In this two-part blog series, I would like to show how to copy virtualized Apache Cassandra cluster to an existing Cassandra cluster using Pure Storage FlashArray snapshots. First I will demonstrate how to copy  Cassandra cluster data on VMFS datastore and in another blog, I will copy Cassandra cluster with data on VVols. It is interesting to see how easy it is to do this Apache Cassandra cluster copy process using vVols compared to VMFS deployment of Cassandra cluster with Pure Storage Snapshots.

Apache Cassandra is an open-source, distributed, wide column store, NoSQL database management system designed to handle large amounts of data across many servers, providing high availability with no single point of failure.


Pure Storage FlashArray snapshots are immutable point-in-time volume images. The process of taking a volume snapshot is nearly instantaneous and initially, the resulting snapshot does not consume any additional capacity. The entire cluster copy process is accelerated using Pure Storage FlashArray//X snapshots.


As you can see in the diagram above, I have built two three-node Apache Cassandra clusters and each cluster has one seed node.


The Cassandra source and target nodes and their data volumes reside on VMFS datastore, This VMFS datastore is a single Pure storage FlashArray//X volume. The screenshot below shows the Cassandra data disk and corresponding vmdk file.


Now let us look into the cluster copy process in detail

  1. Execute nodetool flush simultaneously on all the Cassandra source nodes. The nodetool flush causes memtable data to flush to SSTables on disk and clears the logs.

→ nodetool flush


2. Take the virtual machine snapshot on each of the Cassandra nodes: Login to the vSphere client and select each of the nodes and open the context menu to take the snapshot.

“Node”->”Actions”->”Take Snapshot…”


3. Take the FlashArray snapshot of the Cassandra source datastore/volume: Login to the Pure Storage FlashArray//X GUI, select storage tab->Volumes->(select the volume of source data store)->Create snapshot->create as shown below.



This creates the snapshot as shown below:


4. Delete the virtual machine snapshot on each of the Cassandra nodes: Login to the vSphere client and select each of the nodes and open the context menu to delete all the snapshots.

“Node”->” Actions”->” Delete All Snapshots…”


5. Copy the Pure Storage FlashArray//X snapshot to the target volume.

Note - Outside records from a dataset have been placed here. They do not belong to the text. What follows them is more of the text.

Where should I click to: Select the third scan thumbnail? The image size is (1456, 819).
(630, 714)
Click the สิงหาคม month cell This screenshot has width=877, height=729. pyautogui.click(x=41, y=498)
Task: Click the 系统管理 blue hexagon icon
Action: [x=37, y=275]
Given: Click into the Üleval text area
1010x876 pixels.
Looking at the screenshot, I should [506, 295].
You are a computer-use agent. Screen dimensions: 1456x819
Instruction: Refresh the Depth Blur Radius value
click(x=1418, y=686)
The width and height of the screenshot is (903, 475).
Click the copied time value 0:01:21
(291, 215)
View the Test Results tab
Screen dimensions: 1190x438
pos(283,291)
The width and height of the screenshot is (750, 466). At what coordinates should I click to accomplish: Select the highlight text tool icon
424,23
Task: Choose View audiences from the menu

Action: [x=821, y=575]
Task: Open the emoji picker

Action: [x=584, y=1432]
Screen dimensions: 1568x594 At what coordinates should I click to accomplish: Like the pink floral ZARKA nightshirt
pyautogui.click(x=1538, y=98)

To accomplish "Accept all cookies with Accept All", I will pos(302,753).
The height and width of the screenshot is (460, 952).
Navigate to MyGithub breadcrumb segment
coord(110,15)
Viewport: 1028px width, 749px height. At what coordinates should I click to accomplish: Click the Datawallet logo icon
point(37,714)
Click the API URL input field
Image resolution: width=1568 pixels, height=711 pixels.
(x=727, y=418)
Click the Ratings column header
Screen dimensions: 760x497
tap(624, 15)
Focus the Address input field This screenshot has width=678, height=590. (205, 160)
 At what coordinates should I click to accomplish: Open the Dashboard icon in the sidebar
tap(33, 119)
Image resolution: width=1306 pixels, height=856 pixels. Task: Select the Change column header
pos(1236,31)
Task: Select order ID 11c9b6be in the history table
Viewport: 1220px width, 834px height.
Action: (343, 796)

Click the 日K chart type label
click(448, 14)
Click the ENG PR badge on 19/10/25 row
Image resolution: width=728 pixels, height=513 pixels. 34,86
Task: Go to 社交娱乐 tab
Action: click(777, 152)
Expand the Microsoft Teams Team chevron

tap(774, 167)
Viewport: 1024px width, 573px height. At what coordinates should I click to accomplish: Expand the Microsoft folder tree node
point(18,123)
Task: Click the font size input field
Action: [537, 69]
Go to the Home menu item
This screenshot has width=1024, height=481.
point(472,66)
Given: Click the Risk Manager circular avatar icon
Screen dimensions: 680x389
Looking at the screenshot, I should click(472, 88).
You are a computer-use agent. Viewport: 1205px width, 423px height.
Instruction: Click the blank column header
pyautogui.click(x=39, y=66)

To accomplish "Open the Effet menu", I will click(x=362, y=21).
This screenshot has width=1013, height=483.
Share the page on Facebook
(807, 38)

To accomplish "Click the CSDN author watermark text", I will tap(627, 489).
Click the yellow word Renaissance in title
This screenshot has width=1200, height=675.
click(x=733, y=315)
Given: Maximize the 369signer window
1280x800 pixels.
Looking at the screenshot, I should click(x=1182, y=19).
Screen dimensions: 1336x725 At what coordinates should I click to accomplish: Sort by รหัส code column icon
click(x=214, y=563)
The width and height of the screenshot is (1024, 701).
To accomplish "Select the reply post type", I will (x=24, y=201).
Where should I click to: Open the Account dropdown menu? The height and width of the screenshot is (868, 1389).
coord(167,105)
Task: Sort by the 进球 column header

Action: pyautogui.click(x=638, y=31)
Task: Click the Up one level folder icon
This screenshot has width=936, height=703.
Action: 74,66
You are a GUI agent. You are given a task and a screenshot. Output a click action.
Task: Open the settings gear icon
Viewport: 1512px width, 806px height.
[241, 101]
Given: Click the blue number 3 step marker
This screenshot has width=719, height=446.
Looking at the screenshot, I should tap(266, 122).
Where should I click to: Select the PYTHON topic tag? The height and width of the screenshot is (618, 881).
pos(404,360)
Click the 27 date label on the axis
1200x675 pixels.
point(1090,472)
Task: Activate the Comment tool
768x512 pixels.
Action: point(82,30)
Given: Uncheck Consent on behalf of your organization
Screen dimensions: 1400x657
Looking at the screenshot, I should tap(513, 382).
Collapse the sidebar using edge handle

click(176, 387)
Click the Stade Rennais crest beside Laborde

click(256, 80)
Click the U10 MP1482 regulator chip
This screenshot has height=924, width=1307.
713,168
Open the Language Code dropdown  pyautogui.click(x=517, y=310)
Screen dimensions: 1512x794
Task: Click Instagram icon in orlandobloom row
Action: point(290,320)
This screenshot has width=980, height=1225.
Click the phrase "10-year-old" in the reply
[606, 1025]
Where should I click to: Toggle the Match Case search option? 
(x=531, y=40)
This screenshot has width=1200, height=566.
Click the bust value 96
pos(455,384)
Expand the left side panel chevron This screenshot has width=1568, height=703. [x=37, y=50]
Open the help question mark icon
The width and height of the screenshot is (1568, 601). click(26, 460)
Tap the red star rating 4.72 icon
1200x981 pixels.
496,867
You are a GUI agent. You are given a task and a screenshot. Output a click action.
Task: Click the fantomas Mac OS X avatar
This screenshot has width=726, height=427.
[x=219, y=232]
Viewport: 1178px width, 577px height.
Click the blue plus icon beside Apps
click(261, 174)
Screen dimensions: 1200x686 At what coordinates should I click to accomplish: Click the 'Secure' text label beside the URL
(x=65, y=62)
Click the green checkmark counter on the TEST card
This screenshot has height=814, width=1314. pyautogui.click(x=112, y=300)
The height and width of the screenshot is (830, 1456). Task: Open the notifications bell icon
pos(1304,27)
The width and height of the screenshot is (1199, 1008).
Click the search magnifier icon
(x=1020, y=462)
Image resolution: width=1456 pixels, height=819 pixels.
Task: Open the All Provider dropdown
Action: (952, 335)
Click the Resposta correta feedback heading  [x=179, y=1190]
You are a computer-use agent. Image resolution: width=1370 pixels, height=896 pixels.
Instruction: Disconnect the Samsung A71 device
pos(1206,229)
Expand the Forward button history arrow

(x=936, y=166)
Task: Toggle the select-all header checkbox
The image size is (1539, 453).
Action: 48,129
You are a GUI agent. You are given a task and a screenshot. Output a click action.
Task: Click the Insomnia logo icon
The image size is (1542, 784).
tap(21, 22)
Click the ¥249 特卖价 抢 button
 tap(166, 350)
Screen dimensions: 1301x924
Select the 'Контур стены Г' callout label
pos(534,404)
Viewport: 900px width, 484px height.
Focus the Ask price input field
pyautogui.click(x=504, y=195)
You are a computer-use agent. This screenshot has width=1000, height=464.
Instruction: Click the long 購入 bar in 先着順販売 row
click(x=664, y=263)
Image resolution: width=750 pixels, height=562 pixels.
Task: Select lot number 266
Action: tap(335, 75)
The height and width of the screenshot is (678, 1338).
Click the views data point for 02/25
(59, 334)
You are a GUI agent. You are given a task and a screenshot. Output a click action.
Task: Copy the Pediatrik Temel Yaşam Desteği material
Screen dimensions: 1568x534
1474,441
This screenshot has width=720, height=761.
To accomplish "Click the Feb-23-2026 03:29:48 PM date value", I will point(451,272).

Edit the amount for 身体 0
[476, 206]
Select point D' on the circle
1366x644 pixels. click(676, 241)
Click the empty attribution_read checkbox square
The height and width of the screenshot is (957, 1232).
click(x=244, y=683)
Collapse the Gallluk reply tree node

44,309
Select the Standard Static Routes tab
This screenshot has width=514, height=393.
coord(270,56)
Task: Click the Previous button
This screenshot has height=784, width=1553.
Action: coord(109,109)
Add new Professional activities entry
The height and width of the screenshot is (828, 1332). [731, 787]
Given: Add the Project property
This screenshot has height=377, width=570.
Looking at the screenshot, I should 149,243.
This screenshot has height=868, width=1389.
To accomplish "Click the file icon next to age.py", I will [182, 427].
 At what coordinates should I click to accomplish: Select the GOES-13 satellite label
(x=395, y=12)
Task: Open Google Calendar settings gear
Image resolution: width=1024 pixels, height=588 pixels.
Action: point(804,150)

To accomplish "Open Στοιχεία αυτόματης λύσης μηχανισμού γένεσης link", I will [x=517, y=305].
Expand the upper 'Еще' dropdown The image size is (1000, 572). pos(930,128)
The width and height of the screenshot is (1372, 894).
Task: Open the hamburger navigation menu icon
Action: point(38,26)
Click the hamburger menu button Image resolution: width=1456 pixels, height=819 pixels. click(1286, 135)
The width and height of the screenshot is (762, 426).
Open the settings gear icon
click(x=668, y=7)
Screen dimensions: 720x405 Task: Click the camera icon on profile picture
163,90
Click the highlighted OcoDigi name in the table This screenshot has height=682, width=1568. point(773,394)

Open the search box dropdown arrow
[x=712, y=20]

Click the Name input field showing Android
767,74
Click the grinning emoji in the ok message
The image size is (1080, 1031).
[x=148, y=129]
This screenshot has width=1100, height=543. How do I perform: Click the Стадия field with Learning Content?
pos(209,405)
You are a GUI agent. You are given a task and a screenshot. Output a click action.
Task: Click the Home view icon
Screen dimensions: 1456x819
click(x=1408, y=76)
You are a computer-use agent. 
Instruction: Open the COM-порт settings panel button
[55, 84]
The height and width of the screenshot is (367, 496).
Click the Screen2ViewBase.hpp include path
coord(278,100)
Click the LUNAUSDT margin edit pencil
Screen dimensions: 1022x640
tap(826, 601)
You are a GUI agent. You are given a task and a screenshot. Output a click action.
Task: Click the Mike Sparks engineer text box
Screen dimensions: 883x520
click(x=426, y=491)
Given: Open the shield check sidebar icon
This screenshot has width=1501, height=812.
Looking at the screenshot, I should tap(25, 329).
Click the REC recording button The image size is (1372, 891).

The target volume is the VMFS datastore of our target cluster. Before that make sure target Cassandra cluster is stopped and the data disk(/var/lib/cassandra/data) of Cassandra is unmounted.  Login to the Pure Storage FlashArray//X GUI

Goto Storage tab→ Go to Volumes→ Select the Source Data volume for which we took a snapshot in step 3 → Select the snapshot which we want to copy to the target data volume and click Copy as shown below. Ensure the Overwrite option is selected.



7. Create a new data store for the target systems: Login to the vSphere client and perform the following steps: Select Host->Actions->Rescan Storage as shown below


8. Create a new data store for the target cluster: In the vSphere client create a new data store as shown in the previous step context menu. In the New, Datastore window select VMFS data store, provide a name and select the target volume which was overwritten by the source snapshot. Choose “Assign a new signature”  as shown below:


9. Mount the disks from the new data store created in the previous step. Select target Cassandra nodes in the vSphere client, Edit properties and add Existing Hard Disk as shown below:


Select the datastore which was created in step 8, select the node name and select the vmdk disk which has the source data disk. Repeat this step for all the Cassandra nodes in the target cluster. See screenshot below.


  1. Mount the disk back on all the nodes as Cassandra data using the mount command.

                    mount /dev/sdb /var/lib/cassandra/data

11. Important prerequisites: Source and target token ranges will not match, because the token ranges cannot be exactly the same in the other cluster. You need to specify the tokens for the target cluster that were used in the source cluster.

a. From the source cluster, retrieve the list of tokens associated with each node’s IP:

             nodetool ring | grep ip_address_of_node | awk ‘{print $NF “,”}’ | xargs


b. In the cassandra.yaml file for each node in the target cluster, add the list of tokens you obtained in the previous step to the initial_token parameter using the same               num_tokens setting as in the source cluster.

c. Make any other necessary changes in the new cluster’s cassandra.yaml and property files so that the source nodes match the target cluster settings. Make sure the seed nodes are set for the target cluster.

d. Clear the system table data from each new node:

           sudo rm -rf /var/lib/cassandra/data/system/*

This allows the new nodes to use the initial tokens defined in the cassandra.yaml when they restart.

e. Make sure the Cassandra commit logs are also cleared in the target nodes. Otherwise, it will cause inconsistencies.

           sudo rm -f /var/lib/cassandra/commitlog/

  1. Restart Cassandra on all nodes, you should have the latest data from the source cluster.

This concludes the first part where we refreshed a target virtualized Cassandra cluster using source virtualized Cassandra cluster using Pure Storage FlashArray//X snapshots.